Assigned task » Every line that contains "Given" must be located and copied from the data.
--- Entries provided Enclosed Below ---
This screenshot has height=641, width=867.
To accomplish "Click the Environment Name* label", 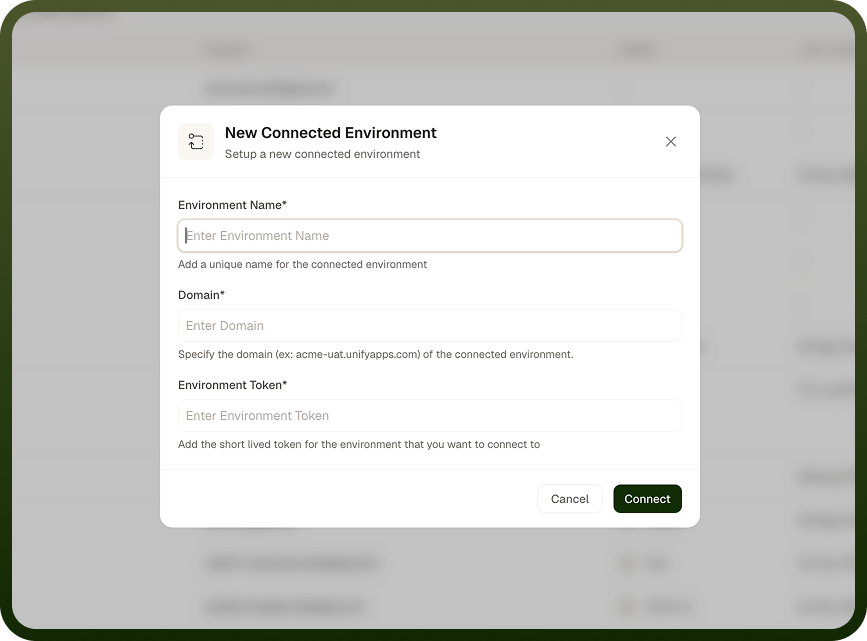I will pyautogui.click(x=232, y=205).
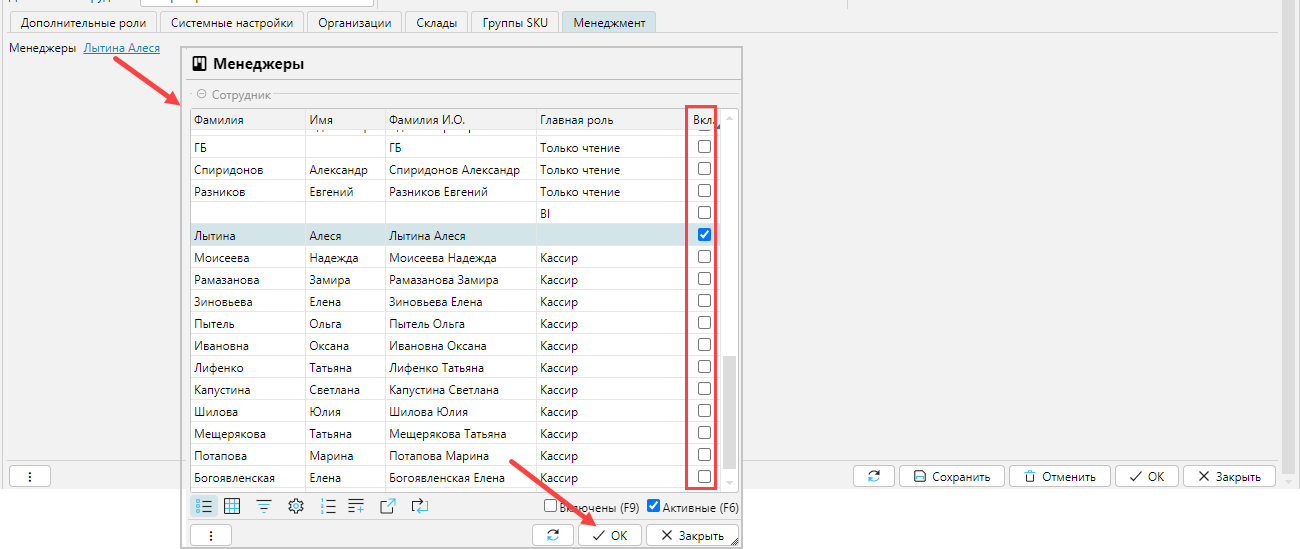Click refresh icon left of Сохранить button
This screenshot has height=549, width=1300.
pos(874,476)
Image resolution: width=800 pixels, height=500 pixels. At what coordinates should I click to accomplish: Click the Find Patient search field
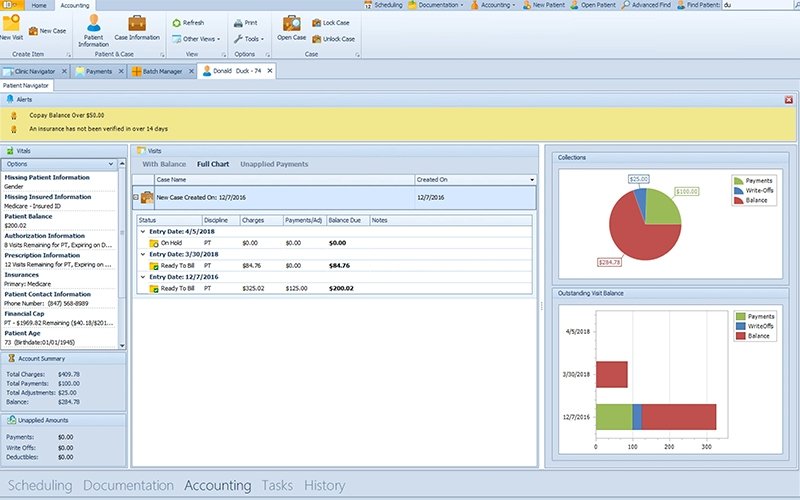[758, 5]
--- End of Enclosed Entries provided ---
--- Entries provided Enclosed Below ---
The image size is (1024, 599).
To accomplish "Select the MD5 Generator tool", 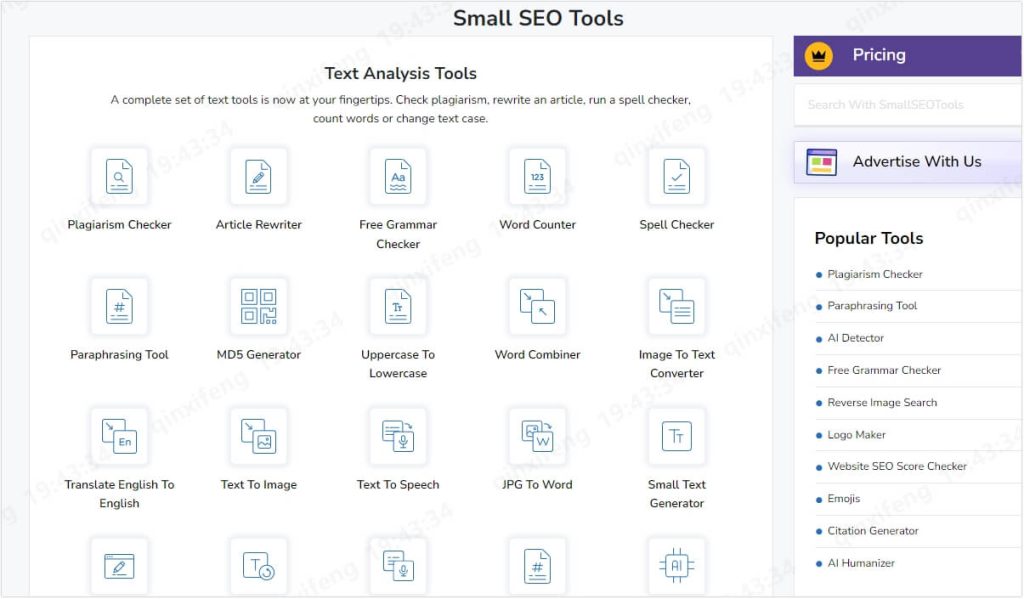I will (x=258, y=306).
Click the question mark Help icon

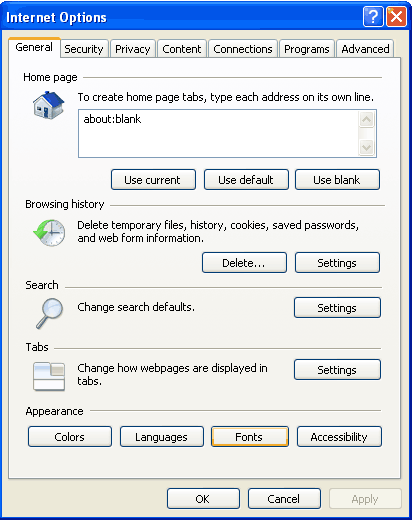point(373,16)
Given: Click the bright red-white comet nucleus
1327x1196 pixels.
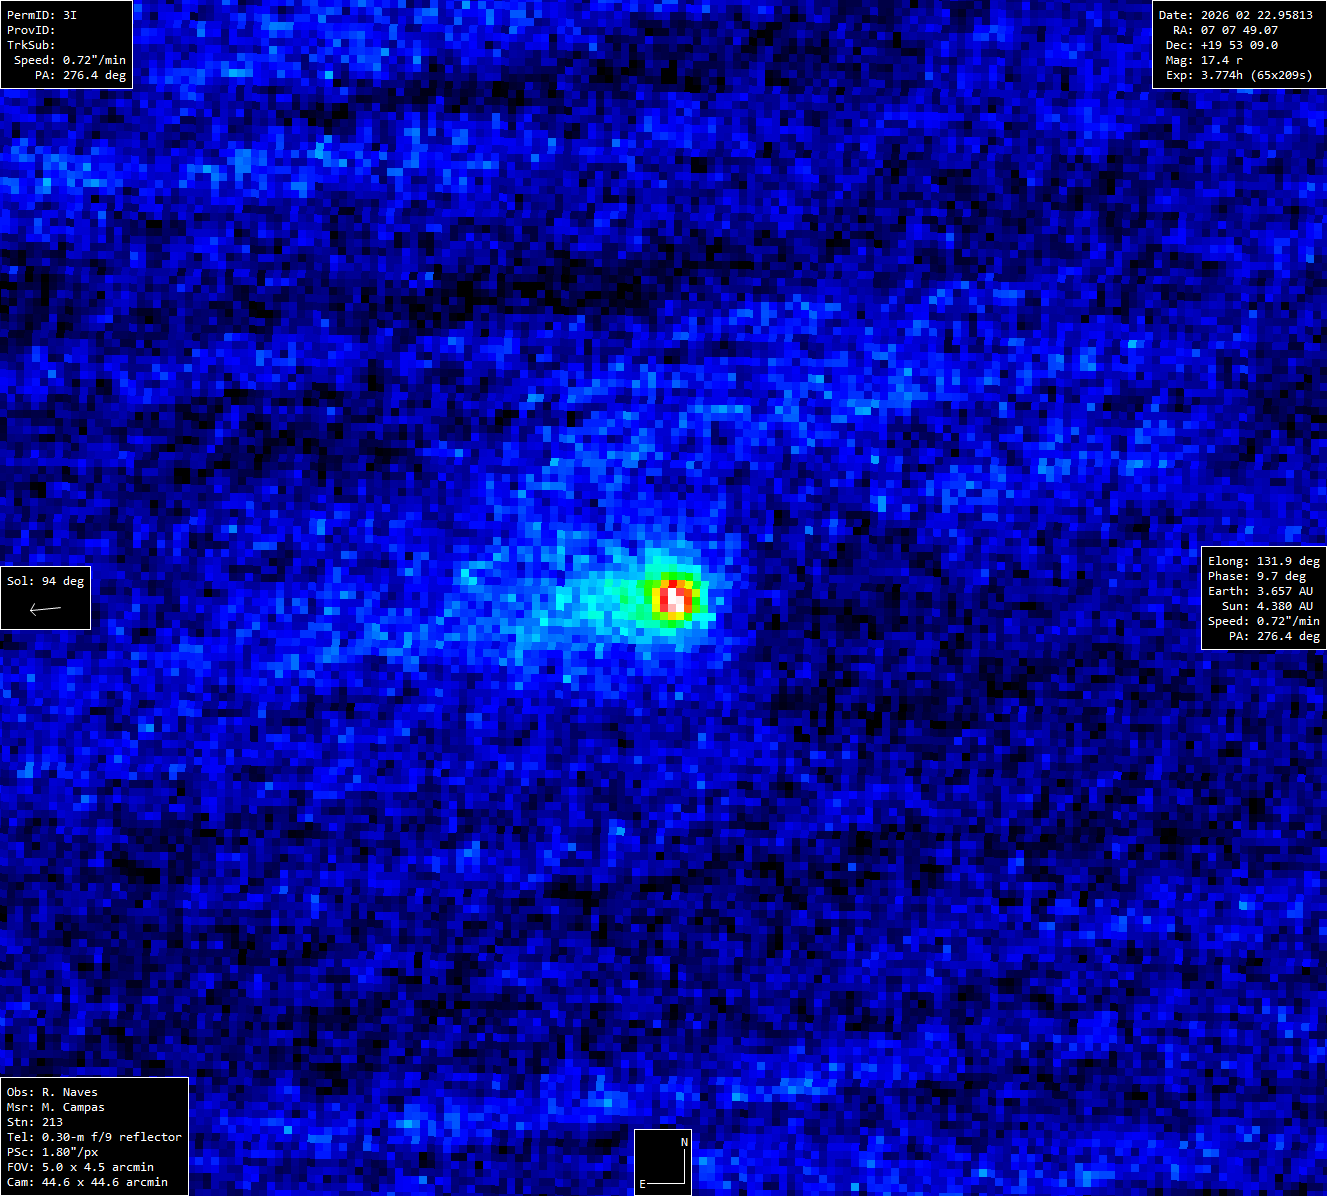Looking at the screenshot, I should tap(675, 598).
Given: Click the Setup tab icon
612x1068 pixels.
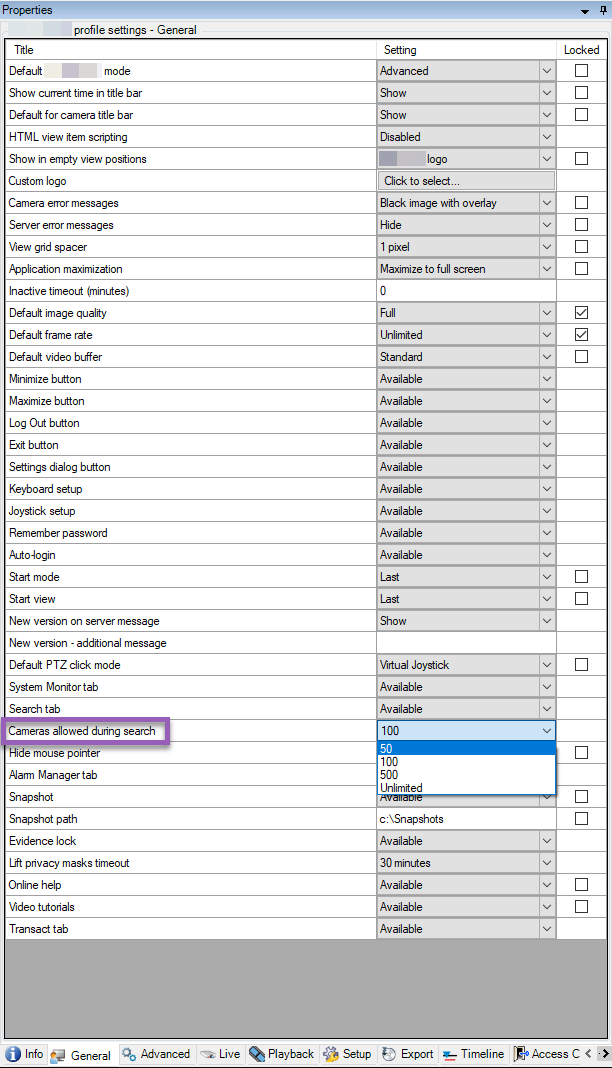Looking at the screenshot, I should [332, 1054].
--- End of Enclosed Entries provided ---
--- Entries provided Enclosed Below ---
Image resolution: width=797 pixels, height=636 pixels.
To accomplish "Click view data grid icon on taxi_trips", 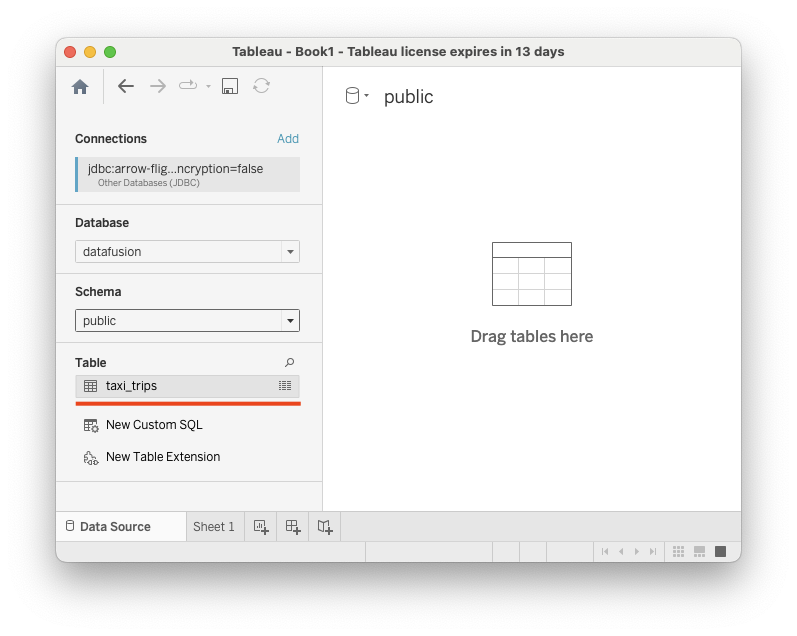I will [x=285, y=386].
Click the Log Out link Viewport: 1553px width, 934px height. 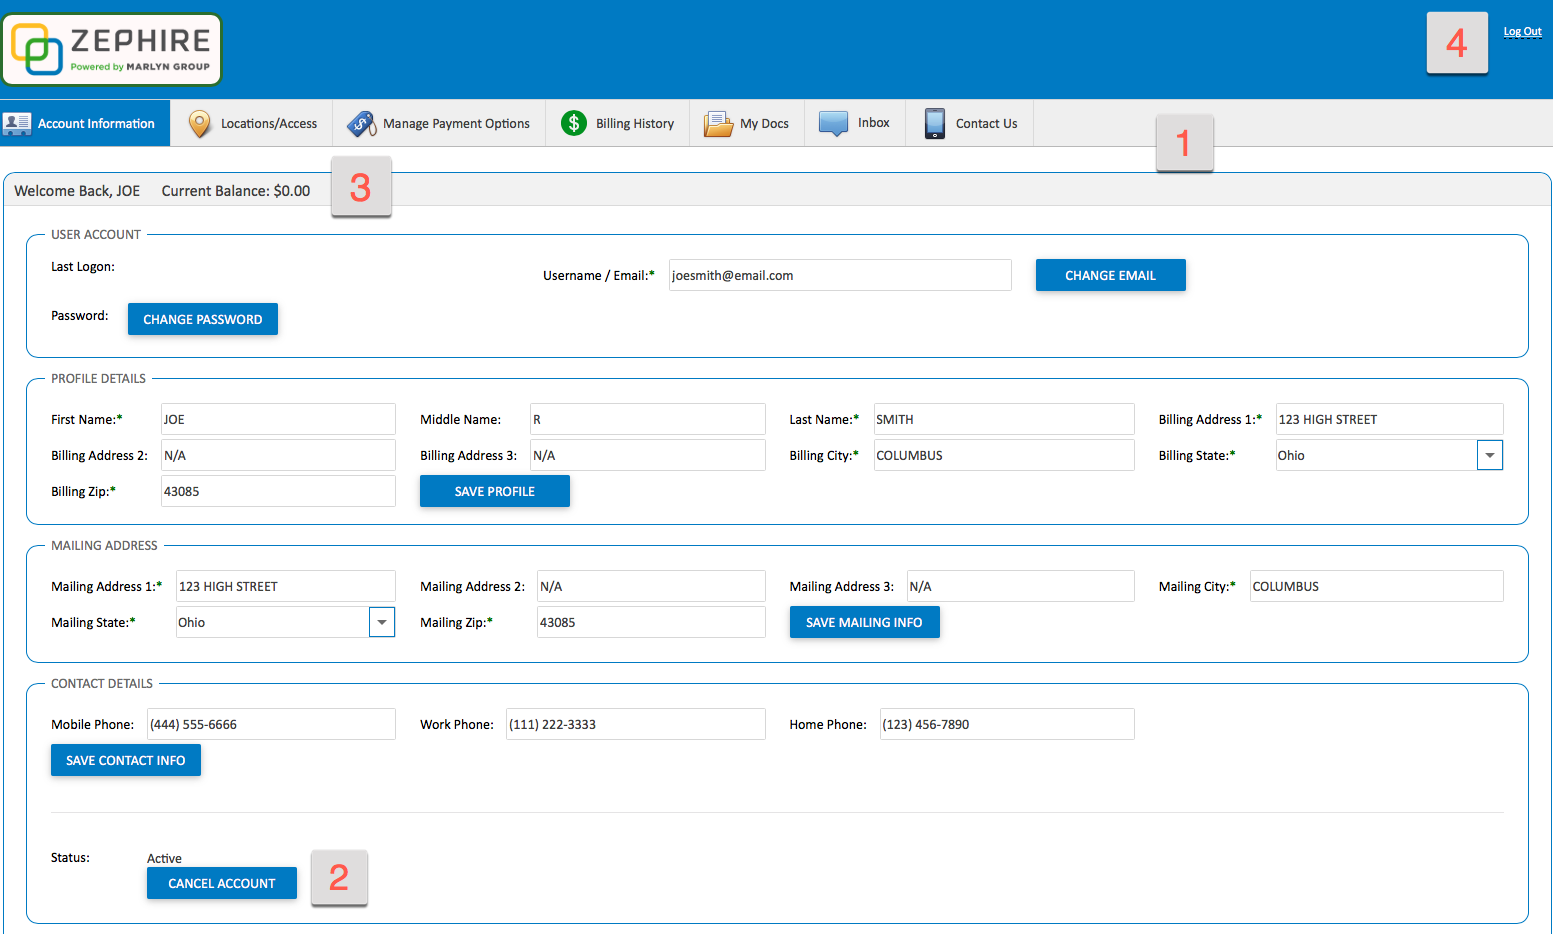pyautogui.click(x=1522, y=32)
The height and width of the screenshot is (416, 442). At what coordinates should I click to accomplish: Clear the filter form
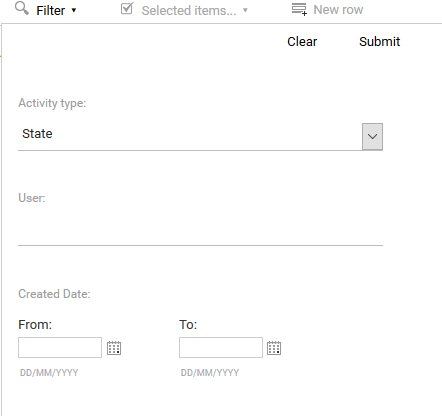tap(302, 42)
--- End of Enclosed Entries provided ---
Task answer »
Given: Click the bright red-white comet nucleus
Given: Click the Setup tab icon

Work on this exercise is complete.